* _Task item_
All of the data is to be set down again without any alteration.

►

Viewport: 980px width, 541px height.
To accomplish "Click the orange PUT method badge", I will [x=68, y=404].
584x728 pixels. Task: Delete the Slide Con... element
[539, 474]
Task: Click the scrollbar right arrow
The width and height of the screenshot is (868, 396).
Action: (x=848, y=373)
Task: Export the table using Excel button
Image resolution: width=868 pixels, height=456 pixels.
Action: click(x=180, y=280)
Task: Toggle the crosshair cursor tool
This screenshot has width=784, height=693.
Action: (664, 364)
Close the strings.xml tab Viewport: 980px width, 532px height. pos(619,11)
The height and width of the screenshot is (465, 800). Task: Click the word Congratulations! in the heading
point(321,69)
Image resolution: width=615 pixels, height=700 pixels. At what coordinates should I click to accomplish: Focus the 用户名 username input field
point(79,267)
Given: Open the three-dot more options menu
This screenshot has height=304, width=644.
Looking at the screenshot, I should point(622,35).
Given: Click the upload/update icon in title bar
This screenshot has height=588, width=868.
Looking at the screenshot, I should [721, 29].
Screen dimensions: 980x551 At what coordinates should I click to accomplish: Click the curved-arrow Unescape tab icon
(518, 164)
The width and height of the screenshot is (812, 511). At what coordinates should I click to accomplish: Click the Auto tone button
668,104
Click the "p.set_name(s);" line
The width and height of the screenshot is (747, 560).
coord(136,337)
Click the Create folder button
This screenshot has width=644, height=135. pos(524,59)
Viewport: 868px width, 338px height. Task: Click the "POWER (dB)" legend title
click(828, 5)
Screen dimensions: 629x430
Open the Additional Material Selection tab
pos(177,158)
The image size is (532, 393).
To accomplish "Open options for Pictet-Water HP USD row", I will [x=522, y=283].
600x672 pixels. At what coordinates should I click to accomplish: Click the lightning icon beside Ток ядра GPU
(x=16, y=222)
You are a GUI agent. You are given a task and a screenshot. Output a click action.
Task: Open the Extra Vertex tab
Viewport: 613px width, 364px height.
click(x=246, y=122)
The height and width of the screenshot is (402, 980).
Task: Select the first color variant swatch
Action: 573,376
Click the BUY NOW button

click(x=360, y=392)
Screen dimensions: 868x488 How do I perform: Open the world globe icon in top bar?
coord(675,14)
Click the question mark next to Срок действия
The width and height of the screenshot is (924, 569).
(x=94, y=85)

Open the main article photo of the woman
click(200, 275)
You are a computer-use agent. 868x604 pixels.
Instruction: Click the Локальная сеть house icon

◄

* _Answer for the task_
Viewport: 980px width, 541px height.
To accomplish "Click the orange PUT method badge", I will [x=68, y=404].
584x728 pixels. Task: Delete the Slide Con... element
[539, 474]
Task: Click the scrollbar right arrow
The width and height of the screenshot is (868, 396).
Action: (x=848, y=373)
Task: Export the table using Excel button
Image resolution: width=868 pixels, height=456 pixels.
Action: click(x=180, y=280)
Task: Toggle the crosshair cursor tool
This screenshot has width=784, height=693.
Action: (664, 364)
Close the strings.xml tab Viewport: 980px width, 532px height. pos(619,11)
The height and width of the screenshot is (465, 800). Task: Click the word Congratulations! in the heading
point(321,69)
Image resolution: width=615 pixels, height=700 pixels. At what coordinates should I click to accomplish: Focus the 用户名 username input field
point(79,267)
Given: Open the three-dot more options menu
This screenshot has height=304, width=644.
Looking at the screenshot, I should point(622,35).
Given: Click the upload/update icon in title bar
This screenshot has height=588, width=868.
Looking at the screenshot, I should [721, 29].
Screen dimensions: 980x551 At what coordinates should I click to accomplish: Click the curved-arrow Unescape tab icon
(518, 164)
The width and height of the screenshot is (812, 511). At what coordinates should I click to accomplish: Click the Auto tone button
668,104
Click the "p.set_name(s);" line
The width and height of the screenshot is (747, 560).
coord(136,337)
Click the Create folder button
This screenshot has width=644, height=135. pos(524,59)
Viewport: 868px width, 338px height. Task: Click the "POWER (dB)" legend title
click(828, 5)
Screen dimensions: 629x430
Open the Additional Material Selection tab
pos(177,158)
The image size is (532, 393).
To accomplish "Open options for Pictet-Water HP USD row", I will [x=522, y=283].
600x672 pixels. At what coordinates should I click to accomplish: Click the lightning icon beside Ток ядра GPU
(x=16, y=222)
You are a GUI agent. You are given a task and a screenshot. Output a click action.
Task: Open the Extra Vertex tab
Viewport: 613px width, 364px height.
click(x=246, y=122)
The height and width of the screenshot is (402, 980).
Task: Select the first color variant swatch
Action: 573,376
Click the BUY NOW button

click(x=360, y=392)
Screen dimensions: 868x488 How do I perform: Open the world globe icon in top bar?
coord(675,14)
Click the question mark next to Срок действия
The width and height of the screenshot is (924, 569).
(x=94, y=85)

Open the main article photo of the woman
click(200, 275)
You are a computer-use agent. 868x604 pixels.
Instruction: Click the Локальная сеть house icon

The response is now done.